Records for the exercise —
::::::

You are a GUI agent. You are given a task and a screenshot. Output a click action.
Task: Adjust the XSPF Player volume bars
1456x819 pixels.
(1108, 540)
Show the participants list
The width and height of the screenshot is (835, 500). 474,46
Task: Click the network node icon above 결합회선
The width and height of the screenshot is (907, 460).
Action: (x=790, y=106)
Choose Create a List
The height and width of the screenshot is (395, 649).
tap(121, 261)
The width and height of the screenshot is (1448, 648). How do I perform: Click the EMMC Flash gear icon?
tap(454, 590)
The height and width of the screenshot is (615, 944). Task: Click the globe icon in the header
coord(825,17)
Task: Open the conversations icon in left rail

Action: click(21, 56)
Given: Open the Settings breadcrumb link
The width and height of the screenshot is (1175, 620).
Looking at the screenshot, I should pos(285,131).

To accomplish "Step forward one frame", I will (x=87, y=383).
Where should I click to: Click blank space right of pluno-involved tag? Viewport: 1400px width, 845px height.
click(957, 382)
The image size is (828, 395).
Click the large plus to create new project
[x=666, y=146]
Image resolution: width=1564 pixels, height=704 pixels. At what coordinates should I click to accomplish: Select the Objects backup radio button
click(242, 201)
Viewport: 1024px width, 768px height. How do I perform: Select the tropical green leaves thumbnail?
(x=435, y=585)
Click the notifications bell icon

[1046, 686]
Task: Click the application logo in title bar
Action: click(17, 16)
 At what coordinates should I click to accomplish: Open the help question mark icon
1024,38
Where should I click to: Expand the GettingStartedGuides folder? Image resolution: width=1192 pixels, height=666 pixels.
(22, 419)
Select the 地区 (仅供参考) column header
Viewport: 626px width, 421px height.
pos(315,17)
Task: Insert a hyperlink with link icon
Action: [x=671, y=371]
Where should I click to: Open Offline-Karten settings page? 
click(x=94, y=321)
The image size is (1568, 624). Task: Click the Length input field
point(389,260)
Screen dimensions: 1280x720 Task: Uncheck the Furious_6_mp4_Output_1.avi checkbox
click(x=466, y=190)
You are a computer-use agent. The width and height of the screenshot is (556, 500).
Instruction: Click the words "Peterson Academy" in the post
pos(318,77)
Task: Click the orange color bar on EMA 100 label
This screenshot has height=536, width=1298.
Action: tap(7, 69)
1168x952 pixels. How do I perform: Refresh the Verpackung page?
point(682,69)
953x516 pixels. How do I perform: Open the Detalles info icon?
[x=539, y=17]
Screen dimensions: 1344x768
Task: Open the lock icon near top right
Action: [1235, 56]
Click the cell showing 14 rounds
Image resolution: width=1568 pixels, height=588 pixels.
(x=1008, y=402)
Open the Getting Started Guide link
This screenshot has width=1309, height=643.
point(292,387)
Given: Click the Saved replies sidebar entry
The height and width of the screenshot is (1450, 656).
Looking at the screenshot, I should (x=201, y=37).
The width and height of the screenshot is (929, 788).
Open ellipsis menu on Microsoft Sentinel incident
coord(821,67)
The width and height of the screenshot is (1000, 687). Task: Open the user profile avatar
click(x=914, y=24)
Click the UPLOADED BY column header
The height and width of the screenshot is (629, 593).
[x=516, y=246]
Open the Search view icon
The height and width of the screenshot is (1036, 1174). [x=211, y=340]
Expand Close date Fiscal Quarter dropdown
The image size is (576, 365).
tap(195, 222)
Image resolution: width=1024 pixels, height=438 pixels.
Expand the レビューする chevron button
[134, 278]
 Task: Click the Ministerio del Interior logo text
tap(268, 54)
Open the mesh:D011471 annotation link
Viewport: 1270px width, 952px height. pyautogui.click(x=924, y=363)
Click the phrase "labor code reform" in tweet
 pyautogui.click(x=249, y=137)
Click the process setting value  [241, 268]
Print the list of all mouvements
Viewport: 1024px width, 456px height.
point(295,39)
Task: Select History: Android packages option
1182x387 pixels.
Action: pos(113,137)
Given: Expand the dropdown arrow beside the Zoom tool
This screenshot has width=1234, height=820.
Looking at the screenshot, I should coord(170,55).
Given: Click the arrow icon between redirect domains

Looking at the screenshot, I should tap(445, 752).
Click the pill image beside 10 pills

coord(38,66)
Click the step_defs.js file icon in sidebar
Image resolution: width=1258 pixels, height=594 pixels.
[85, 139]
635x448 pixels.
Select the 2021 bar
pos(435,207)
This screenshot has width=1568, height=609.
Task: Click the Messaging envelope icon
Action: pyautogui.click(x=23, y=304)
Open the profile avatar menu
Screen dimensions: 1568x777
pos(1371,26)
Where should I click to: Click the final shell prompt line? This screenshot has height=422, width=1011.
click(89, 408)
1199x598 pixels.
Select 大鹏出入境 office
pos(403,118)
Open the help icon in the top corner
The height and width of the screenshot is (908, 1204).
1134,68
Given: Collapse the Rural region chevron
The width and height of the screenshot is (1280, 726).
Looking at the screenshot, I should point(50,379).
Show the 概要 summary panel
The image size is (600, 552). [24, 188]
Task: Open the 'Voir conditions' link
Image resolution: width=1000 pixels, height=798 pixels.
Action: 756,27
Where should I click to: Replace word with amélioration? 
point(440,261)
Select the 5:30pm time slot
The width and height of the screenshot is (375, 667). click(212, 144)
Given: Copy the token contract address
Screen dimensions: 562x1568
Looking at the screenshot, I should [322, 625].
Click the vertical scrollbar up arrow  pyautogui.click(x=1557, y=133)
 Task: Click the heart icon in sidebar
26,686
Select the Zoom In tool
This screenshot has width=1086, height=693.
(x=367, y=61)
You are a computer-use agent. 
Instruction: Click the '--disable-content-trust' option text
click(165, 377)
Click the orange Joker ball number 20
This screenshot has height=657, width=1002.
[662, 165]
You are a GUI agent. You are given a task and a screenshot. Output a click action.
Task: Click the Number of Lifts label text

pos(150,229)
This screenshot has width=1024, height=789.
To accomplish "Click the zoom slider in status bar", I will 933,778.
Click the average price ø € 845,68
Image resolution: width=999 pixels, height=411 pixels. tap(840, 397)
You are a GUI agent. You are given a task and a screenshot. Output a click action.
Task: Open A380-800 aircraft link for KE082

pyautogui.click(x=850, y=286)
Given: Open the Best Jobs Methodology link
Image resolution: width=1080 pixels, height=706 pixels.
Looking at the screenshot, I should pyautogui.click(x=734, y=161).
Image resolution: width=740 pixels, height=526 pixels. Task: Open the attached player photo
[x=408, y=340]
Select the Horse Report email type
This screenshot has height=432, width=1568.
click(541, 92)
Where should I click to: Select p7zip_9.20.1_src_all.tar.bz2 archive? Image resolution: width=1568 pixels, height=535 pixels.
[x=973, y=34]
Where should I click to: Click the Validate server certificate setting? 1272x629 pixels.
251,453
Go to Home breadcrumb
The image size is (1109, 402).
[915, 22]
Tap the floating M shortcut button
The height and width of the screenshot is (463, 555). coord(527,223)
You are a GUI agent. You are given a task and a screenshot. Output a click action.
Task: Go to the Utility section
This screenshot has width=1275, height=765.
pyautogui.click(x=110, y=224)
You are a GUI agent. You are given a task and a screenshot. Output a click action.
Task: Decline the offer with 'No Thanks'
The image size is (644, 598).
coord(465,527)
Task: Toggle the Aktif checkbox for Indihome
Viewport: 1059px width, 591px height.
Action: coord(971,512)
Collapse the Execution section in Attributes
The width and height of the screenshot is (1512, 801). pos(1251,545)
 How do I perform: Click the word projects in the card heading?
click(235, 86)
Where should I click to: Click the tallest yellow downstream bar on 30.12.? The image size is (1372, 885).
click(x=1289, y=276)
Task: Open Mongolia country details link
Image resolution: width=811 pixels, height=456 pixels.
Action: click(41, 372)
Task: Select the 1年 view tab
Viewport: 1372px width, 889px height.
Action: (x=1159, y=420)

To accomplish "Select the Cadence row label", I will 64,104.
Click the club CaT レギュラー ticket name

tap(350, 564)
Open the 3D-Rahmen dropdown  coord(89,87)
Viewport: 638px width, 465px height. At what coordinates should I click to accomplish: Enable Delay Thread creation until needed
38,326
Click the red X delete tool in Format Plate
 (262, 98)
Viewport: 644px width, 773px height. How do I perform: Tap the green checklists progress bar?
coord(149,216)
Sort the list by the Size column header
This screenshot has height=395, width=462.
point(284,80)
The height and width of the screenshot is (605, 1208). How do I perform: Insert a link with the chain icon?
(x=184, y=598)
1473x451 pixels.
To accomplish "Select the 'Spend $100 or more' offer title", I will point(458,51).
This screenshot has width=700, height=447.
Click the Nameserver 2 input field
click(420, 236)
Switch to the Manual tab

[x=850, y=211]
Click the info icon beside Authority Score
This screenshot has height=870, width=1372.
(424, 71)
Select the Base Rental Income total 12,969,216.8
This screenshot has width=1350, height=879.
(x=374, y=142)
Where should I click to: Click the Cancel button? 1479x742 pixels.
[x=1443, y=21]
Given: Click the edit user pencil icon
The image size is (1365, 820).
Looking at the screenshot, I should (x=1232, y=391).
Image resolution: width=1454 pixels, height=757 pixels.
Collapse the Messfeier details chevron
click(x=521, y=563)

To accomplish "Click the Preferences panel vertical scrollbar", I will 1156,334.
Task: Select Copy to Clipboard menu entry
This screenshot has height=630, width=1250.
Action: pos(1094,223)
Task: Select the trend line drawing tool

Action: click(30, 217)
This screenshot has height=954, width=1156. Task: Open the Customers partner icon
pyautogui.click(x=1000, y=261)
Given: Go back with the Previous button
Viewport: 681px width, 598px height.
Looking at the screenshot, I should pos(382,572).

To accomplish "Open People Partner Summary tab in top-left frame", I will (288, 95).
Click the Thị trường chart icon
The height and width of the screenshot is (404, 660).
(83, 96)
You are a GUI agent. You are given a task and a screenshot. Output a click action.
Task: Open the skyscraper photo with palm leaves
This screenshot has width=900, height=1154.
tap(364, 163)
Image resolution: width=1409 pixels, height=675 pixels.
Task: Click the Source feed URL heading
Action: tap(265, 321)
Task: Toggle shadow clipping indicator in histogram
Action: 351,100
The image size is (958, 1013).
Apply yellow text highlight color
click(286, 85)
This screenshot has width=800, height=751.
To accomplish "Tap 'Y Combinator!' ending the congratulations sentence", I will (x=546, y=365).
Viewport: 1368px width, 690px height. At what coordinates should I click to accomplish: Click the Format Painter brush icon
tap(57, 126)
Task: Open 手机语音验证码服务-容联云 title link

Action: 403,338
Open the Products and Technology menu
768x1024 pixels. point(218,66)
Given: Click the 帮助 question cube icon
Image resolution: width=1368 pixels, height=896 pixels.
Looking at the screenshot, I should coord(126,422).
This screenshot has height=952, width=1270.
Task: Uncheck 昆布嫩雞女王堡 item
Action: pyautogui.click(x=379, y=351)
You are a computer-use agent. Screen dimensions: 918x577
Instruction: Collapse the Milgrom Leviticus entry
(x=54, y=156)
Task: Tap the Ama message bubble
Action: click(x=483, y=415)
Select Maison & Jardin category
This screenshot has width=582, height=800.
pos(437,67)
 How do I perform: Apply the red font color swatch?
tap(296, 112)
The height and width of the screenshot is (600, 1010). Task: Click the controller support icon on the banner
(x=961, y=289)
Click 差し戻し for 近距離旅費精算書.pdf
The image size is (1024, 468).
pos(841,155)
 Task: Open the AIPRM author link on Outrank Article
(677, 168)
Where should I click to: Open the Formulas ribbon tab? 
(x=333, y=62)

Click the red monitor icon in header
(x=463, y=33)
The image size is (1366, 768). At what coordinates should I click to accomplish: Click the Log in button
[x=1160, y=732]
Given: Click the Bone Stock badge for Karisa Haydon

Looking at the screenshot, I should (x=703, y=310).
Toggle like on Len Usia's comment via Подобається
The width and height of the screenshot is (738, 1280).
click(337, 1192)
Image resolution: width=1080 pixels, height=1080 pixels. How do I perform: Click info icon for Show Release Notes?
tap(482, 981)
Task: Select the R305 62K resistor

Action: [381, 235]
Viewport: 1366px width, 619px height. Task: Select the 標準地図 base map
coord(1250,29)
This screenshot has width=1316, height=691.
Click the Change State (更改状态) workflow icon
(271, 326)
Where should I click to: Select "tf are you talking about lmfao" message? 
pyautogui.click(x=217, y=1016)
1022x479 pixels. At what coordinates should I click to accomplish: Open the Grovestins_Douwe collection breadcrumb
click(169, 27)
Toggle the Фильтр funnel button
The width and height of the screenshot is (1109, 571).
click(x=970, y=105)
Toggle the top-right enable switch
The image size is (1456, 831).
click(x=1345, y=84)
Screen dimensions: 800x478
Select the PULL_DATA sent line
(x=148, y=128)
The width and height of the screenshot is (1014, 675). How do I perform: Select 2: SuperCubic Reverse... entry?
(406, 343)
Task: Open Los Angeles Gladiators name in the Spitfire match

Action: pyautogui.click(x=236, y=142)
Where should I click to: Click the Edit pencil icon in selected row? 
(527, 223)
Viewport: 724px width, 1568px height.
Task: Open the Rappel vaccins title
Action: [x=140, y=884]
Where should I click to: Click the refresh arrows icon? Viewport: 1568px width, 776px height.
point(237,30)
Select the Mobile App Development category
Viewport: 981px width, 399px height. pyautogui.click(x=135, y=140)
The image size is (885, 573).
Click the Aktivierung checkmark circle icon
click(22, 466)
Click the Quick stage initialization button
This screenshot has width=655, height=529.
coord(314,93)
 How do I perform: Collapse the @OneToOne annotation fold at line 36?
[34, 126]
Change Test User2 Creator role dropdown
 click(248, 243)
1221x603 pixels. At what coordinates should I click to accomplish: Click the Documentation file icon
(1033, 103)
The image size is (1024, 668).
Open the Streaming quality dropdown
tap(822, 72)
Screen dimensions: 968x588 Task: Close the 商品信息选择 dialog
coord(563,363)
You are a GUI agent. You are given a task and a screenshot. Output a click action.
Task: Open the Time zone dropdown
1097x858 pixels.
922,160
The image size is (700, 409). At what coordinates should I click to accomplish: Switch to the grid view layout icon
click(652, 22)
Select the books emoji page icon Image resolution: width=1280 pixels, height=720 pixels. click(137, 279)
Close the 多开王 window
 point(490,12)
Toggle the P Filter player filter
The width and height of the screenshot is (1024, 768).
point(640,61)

::::::

Exercise — Copy the lines above exactly, beginning at the line that has "Where should I click to: Click the Validate" and stopping after the line that has "Task: Go to the Utility section", and omit the rest.

Result —
Where should I click to: Click the Validate server certificate setting? 1272x629 pixels.
251,453
Go to Home breadcrumb
The image size is (1109, 402).
[915, 22]
Tap the floating M shortcut button
The height and width of the screenshot is (463, 555). coord(527,223)
You are a GUI agent. You are given a task and a screenshot. Output a click action.
Task: Go to the Utility section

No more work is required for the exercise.